Herr Huber muss den Umsatz in seiner Umsatzsteuervoranmeldung für den Monat April erklären. Er zahlt die in der Rechnung ausgewiesene Umsatzsteuer von 1.900 EUR im Monat Mai, bei einer Dauerfristverlängerung im Juni. Im Zeitpunkt der Rechnungserstellung bucht er wie folgt:

Buchungsvorschlag:

 

Konto

SKR 03 Soll
Kontenbezeichnung Betrag

Konto

SKR 03 Haben
Kontenbezeichnung Betrag
1400 Forderungen aus Lieferungen und Leistungen 11.900 8400 Erlöse 19 % USt 10.000
      1776 Umsatzsteuer 19 % 1.900
 

Konto

SKR 04 Soll
Kontenbezeichnung Betrag

Konto

SKR 04 Haben
Kontenbezeichnung Betrag
1200 Forderungen aus Lieferungen und Leistungen 11.900 4400 Erlöse 19 % USt 10.000
      3806 Umsatzsteuer 19 % 1.900

Zahlt der Kunde im Oktober nicht den vollen Betrag, kann er die Umsatzsteuer von (11.900 EUR – 8.000 EUR = 3.900 EUR : 119 × 19 =) 622,69 EUR im Voranmeldungszeitraum Oktober nur dann korrigieren, wenn absehbar ist, dass er die restliche Forderung nicht mehr erhält bzw. sein Kunde eine Zahlung des Restbetrags ablehnt.

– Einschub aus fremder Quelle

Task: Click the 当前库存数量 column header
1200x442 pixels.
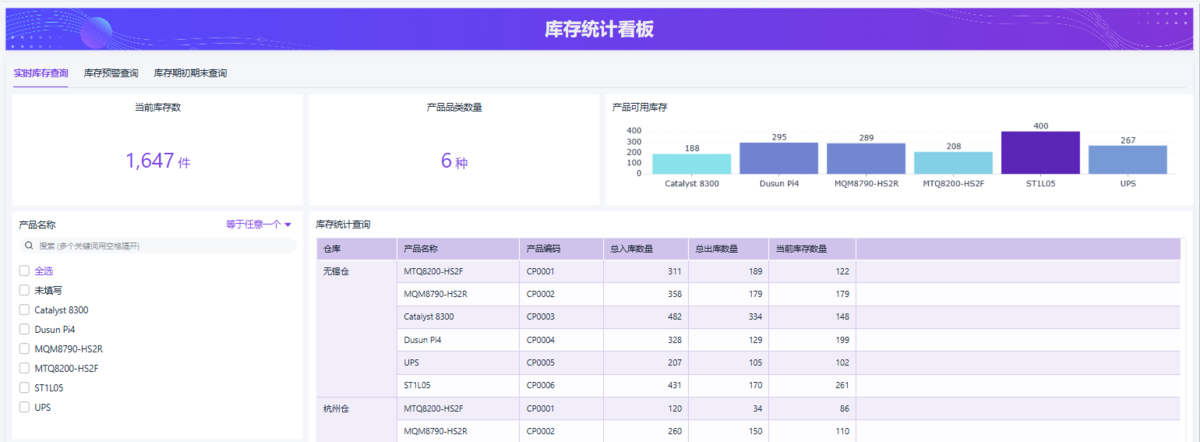Action: click(803, 249)
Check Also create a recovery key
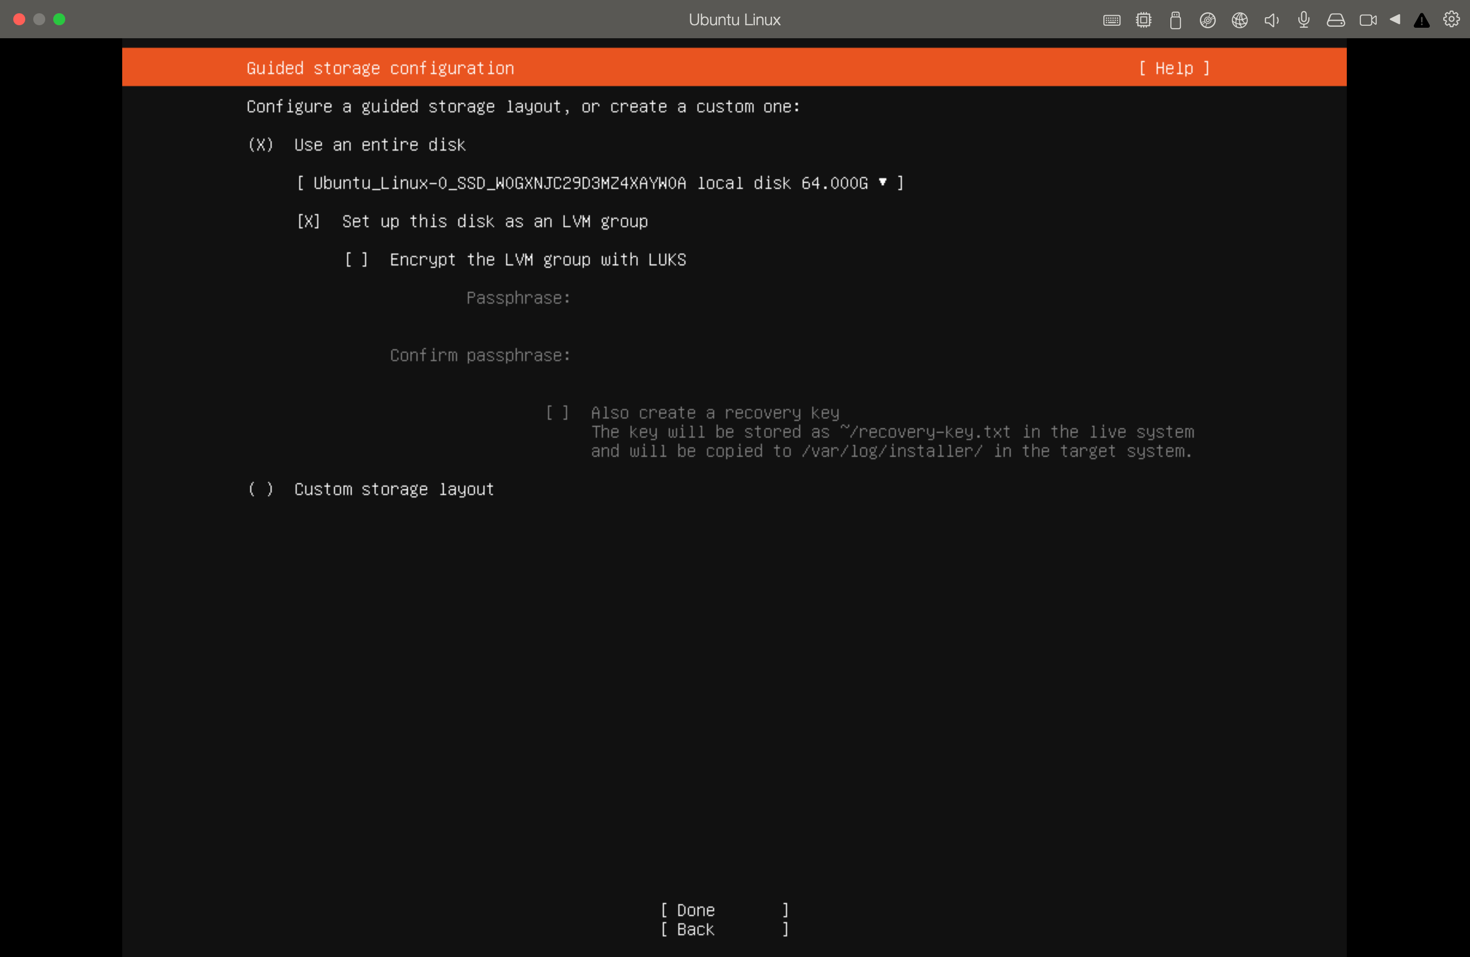The width and height of the screenshot is (1470, 957). (x=557, y=411)

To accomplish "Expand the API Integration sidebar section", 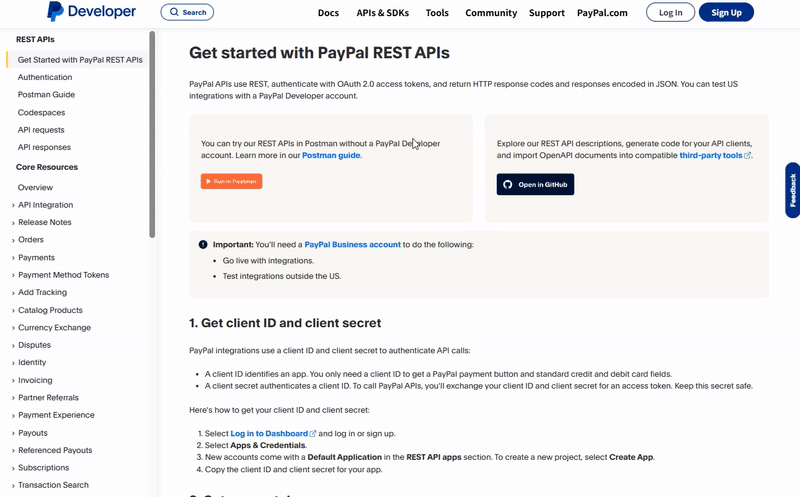I will [13, 205].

Ist dies der Fall, bucht er die Zahlung und den Restbetrag als Forderungsausfall (Korrektur der Erlöse) wie folgt:

Buchungsvorschlag:

 

Konto

SKR 03 Soll
Kontenbezeichnung Betrag

Konto

SKR 03 Haben
Kontenbezeichnung Betrag
1200 Bank 8.000,00 1400 Forderungen aus Lieferungen und Leistungen 11.900
8400 Erlöse 19 % USt 3.277,31      
1776 Umsatzsteuer 19 % 622,69      
 

Konto

SKR 04 Soll
Kontenbezeichnung Betrag

Konto

SKR 04 Haben
Kontenbezeichnung Betrag
1800 Bank 8.000,00 1200 Forderungen aus Lieferungen und Leistungen 11.900
4400 Erlöse 19 % USt 3.277,31      
3806 Umsatzsteuer 19 % 622,69      

Bestehen Aussichten, den Restbetrag von 3.900 EUR noch zu erhalten, bleibt die Forderung insoweit bestehen und eine Korrektur der Umsatzsteuer scheidet aus. Wenn Kunden verspätet zahlen, ist der Nachteil der Soll-Besteuerung besonders groß.